I’m well aware that young children should not play in drainpipes. And yet, even as a small child, I couldn’t help but be drawn to the siren song of a storm drain. It’s not really my fault; all childhood pointed to rich imaginings lurking just beneath the surface. While I never actually crawled into one, the thought had crossed my mind.
I’d always pictured the fantastic: from a hidden door to the underworld via ancient Sumerian a la The Real Ghostbusters to the lairs of the Teenaged Mutant Ninja Turtles. Later as I grew up that same fantastic still existed under the streets in a more sinister sense: in the town of Derry where Stephen King’s It prowls the sewer system and Lewis Teague’s 1980 cryptozoology film Alligator lay in wait to devour people foolish enough to venture beneath the city streets. But the idea that another world lay parallel to us so closely was irresistible to my imagination. To that credit, when I reached adulthood I was inordinately pleased to find out that there was a fantastic underground world that was alongside our surface, mainstream lives, and in two senses.
The first being in the literal sense. The first I’d heard of this was the Seattle Underground, which is now a tourist exhibit. But years ago, when a fire raged through the city of Seattle June of 1886 and demolished much of the old wooden-based structures of the old city. Given this was the norm (the great Chicago fire, New York, San Francisco, Vancouver, etc) for the era, what was out of the ordinary was when the city decided to build over the remains of the old city. I suppose in a sense it’s much like shipping figures: you draw a line above the Titanic and go from there. Because of the regrade, it created a city under Seattle’s streets, forgotten until in 1965 Bill Speidel decided to operate a tour for other folks who were curious what lies beneath the surface. It even got a mention in Scooby Doo where the Gang encountered the Steam Demon. Total classic.
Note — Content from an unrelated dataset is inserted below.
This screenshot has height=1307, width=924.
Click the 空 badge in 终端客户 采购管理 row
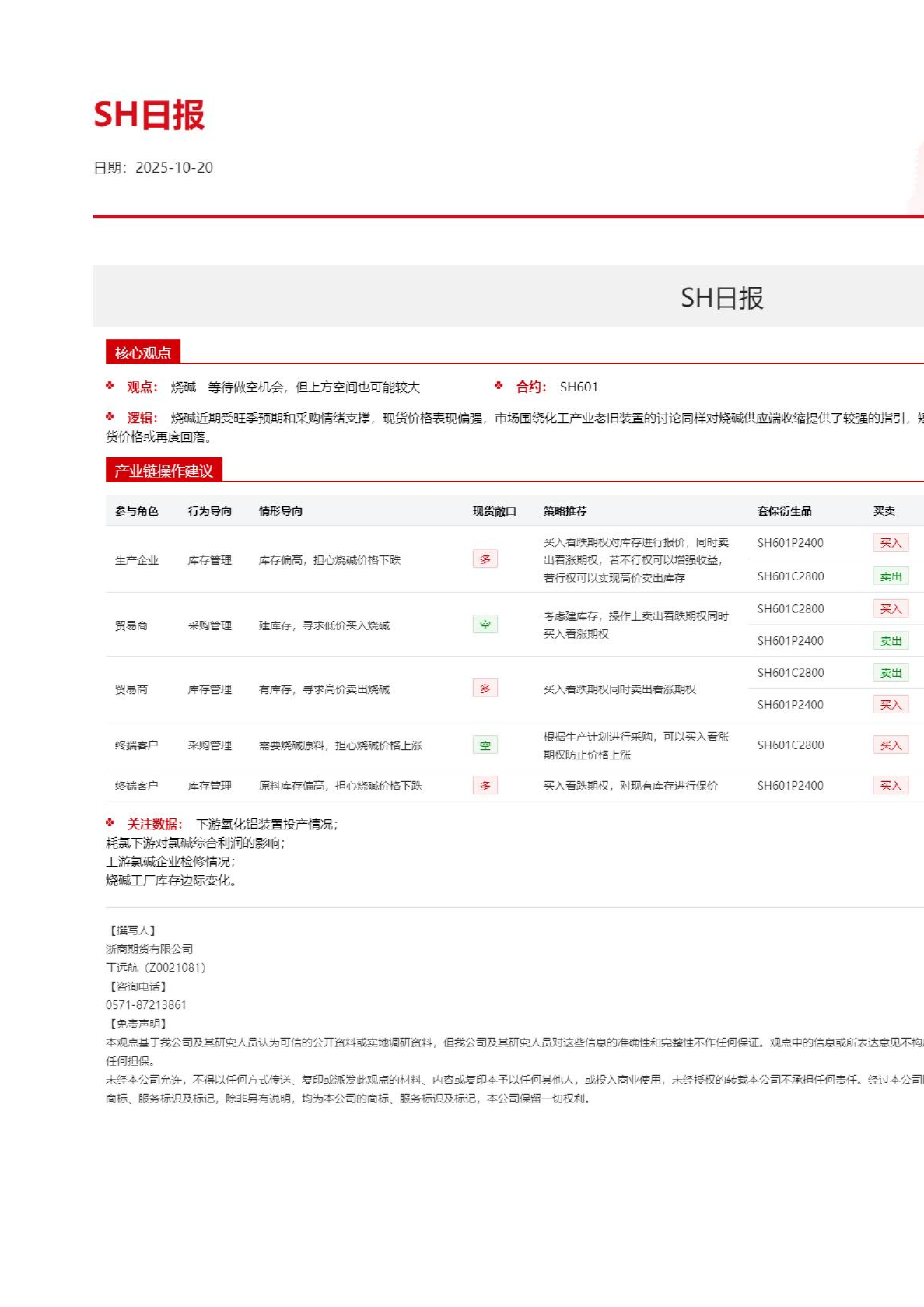click(485, 745)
While the Seattle Underground was definitely more bare bones, with my heightened aesthetic sense, I wound up hearing about the original terminus station of the Manhattan Main Line. This beautiful art deco station was boarded up in 1945 but is still (thankfully) accessible by taking the 6 Train will take passengers through it. You aren’t able to get off at the station, but you can still see it. It’s a true homage to the idea that things can be both decorative and functional, which seems to be a lost concept. To further make this part of New York’s under city awesome, it’s also home to the Underbelly Gallery, a home to rogue street artists who have put in various art installations there.
The underground art scene is where I’ve spent the majority of my time as a performer. I once tried to swim in the mainstream and wound up almost drowning. Down in the underground, we put down the roots of our passions through independent means and dreams and fostered our visions and communities there. We’ve only now just latterly begun to push up, out to meet the sun as actors, dancers, performers and visual artists. The hope being that by the time we and our work is considered mainstream, that we’ve inspired the next generation of artists, dropped our seeds back into the earth (or storm drains) and the cycle will refresh and continue.
But I’ll always look down storm grates to see if a ninja turtle or an evil clown is looking back up at me in the hopes we can share a smile and a wink.